- **Task instructions**
In the data that follows, find the line with "Open the @ElephantswithoutBorders"; transcribe it, every later line up to the one with "Task: Click the Chinese flag beside Chinese", and that line as well, exactly and with no others.

- **Given data**

Start of Block

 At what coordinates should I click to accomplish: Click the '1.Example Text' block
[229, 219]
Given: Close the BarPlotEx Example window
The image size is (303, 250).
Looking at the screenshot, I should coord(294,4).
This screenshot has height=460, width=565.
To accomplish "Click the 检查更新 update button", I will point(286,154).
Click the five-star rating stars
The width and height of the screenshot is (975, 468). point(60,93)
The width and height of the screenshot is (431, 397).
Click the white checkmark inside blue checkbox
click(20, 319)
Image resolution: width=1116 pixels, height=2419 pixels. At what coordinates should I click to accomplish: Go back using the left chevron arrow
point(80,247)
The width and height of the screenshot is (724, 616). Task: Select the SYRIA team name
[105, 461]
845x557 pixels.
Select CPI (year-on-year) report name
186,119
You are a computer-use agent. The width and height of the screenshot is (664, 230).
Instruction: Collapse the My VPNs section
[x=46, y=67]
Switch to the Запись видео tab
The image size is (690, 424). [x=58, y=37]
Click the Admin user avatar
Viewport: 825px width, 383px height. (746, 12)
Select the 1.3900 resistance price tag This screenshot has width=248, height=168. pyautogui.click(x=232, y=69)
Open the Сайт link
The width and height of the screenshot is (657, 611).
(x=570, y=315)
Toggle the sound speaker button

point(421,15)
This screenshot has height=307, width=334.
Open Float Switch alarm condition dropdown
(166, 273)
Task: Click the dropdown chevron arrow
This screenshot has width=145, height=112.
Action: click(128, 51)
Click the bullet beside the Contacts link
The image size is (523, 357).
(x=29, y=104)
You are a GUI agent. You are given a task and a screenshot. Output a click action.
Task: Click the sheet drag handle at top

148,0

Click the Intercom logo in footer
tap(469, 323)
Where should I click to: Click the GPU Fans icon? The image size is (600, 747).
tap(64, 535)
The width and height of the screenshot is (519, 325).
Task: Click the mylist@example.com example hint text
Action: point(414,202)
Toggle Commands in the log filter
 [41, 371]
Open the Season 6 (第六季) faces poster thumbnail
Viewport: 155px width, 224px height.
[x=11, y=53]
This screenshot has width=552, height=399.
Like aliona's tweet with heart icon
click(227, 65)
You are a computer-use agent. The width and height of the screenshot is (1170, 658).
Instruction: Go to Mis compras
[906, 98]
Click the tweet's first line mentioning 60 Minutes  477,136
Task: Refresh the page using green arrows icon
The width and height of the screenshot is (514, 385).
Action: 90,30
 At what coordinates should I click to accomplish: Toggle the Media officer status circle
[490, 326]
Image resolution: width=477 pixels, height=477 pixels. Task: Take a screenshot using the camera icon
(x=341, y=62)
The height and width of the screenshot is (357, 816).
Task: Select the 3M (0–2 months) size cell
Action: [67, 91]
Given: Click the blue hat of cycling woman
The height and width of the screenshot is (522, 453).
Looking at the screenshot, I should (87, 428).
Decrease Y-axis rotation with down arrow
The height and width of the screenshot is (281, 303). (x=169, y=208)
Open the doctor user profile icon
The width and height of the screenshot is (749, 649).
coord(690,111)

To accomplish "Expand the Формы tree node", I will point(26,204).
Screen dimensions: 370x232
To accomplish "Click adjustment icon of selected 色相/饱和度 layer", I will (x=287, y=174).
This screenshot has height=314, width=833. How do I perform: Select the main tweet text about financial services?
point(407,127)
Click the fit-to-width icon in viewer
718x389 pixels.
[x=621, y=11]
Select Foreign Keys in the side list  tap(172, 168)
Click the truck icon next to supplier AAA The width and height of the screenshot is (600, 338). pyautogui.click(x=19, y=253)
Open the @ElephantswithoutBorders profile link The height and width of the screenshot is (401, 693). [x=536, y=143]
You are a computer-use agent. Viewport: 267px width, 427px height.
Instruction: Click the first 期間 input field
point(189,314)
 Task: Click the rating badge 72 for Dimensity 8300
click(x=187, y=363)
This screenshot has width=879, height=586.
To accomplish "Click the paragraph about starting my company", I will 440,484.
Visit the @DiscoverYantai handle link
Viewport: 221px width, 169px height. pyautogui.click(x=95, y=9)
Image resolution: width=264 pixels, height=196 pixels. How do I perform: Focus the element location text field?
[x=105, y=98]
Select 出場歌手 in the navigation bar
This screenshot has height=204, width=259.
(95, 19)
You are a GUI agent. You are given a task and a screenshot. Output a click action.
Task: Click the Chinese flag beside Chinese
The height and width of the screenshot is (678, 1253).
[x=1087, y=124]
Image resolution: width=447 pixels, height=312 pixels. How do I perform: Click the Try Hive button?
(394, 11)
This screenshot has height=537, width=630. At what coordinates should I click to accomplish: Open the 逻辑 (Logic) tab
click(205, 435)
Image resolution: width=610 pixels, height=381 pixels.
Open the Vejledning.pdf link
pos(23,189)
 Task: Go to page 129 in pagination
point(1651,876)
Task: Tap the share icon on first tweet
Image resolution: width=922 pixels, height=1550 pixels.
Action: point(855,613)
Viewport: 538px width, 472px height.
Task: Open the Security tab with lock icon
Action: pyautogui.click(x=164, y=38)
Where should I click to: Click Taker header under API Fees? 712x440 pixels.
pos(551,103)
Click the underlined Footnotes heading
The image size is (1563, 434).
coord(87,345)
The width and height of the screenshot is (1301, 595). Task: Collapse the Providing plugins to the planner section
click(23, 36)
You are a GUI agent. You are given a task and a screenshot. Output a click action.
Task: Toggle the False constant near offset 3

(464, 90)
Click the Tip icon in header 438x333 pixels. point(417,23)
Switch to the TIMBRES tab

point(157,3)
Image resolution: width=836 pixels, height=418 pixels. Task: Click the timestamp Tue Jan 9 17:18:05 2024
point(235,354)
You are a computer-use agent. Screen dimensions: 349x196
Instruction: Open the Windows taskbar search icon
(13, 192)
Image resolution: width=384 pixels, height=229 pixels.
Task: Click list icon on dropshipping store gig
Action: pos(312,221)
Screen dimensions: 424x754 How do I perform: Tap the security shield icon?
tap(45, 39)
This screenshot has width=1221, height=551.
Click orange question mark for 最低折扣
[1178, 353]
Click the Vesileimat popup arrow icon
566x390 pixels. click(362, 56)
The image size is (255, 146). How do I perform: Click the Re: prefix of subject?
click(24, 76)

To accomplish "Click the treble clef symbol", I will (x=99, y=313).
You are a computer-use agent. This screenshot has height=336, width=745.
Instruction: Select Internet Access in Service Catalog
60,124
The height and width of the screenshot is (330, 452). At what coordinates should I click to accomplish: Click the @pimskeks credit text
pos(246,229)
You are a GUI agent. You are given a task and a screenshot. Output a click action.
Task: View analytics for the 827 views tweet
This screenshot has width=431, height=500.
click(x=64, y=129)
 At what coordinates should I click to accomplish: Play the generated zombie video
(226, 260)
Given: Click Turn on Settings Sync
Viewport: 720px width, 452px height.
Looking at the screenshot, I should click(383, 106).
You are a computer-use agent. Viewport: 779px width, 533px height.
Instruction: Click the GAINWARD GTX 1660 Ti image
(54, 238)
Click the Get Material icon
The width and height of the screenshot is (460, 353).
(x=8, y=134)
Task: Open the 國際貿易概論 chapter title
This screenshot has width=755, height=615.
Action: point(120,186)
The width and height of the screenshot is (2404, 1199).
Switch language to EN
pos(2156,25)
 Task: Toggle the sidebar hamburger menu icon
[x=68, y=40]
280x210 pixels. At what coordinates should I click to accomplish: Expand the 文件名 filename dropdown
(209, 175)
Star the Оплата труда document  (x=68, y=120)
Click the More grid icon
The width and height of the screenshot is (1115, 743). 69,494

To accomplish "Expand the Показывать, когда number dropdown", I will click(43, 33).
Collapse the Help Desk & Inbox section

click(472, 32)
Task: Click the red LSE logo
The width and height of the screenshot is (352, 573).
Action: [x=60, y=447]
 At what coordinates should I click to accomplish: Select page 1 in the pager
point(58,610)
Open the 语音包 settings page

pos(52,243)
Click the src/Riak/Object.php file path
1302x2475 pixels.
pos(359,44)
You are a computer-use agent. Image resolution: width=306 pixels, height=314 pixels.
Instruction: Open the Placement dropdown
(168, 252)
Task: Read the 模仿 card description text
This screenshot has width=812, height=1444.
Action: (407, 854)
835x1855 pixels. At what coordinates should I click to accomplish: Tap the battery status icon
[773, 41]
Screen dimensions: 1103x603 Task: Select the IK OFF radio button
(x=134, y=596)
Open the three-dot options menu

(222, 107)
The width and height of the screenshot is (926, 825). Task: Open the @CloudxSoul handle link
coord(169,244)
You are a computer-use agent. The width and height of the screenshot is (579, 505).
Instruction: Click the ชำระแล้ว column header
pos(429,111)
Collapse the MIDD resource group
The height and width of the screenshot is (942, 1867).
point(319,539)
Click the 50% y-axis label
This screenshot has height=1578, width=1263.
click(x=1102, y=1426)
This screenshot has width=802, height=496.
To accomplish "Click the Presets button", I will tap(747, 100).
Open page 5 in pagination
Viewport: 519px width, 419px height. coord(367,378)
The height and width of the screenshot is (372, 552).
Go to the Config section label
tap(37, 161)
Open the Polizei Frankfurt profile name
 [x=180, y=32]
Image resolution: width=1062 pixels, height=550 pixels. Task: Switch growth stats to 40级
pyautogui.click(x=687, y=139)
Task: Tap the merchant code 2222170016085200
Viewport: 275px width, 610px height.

End of Block

- **Result for this exercise**
Open the @ElephantswithoutBorders profile link The height and width of the screenshot is (401, 693). [x=536, y=143]
You are a computer-use agent. Viewport: 267px width, 427px height.
Instruction: Click the first 期間 input field
point(189,314)
 Task: Click the rating badge 72 for Dimensity 8300
click(x=187, y=363)
This screenshot has width=879, height=586.
To accomplish "Click the paragraph about starting my company", I will 440,484.
Visit the @DiscoverYantai handle link
Viewport: 221px width, 169px height. pyautogui.click(x=95, y=9)
Image resolution: width=264 pixels, height=196 pixels. How do I perform: Focus the element location text field?
[x=105, y=98]
Select 出場歌手 in the navigation bar
This screenshot has height=204, width=259.
(95, 19)
You are a GUI agent. You are given a task and a screenshot. Output a click action.
Task: Click the Chinese flag beside Chinese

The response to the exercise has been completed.